Try it: Below are records; how many of their lines contain "agent"? Give the number and no other words.

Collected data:

——————————

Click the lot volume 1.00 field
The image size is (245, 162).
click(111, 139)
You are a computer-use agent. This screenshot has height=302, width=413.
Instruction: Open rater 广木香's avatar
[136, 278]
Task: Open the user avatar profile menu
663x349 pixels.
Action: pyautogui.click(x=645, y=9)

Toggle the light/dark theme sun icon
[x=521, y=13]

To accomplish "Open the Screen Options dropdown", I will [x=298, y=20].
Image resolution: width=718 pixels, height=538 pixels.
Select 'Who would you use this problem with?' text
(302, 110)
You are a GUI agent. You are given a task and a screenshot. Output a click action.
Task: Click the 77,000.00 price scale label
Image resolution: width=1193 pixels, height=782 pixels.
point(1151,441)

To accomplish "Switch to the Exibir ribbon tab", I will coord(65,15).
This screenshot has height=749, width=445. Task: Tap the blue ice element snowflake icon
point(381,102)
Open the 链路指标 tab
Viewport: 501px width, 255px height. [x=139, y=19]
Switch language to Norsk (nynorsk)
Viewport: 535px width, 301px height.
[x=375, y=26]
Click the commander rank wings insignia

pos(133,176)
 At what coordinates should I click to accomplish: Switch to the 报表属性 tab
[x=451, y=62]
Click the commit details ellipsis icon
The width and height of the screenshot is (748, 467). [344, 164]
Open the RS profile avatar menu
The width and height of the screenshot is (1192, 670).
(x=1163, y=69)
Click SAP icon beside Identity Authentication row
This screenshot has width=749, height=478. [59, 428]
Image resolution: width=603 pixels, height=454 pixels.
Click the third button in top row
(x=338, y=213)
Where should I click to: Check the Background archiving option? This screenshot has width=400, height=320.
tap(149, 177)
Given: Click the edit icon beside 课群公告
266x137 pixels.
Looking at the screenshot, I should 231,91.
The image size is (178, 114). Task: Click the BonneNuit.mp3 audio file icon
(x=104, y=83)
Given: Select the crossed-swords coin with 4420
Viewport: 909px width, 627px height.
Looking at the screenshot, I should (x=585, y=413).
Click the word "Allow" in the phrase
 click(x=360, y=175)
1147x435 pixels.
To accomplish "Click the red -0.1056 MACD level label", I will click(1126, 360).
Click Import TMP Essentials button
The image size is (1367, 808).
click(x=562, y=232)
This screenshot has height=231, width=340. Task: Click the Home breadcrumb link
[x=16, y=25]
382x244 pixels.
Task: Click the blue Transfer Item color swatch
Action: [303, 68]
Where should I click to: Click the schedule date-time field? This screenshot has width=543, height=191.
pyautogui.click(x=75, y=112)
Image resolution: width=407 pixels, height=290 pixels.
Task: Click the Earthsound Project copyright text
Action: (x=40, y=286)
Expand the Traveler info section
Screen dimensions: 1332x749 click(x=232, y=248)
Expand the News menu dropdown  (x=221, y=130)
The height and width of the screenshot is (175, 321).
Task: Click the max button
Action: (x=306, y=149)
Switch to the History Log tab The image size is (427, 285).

——————————

Task result: 2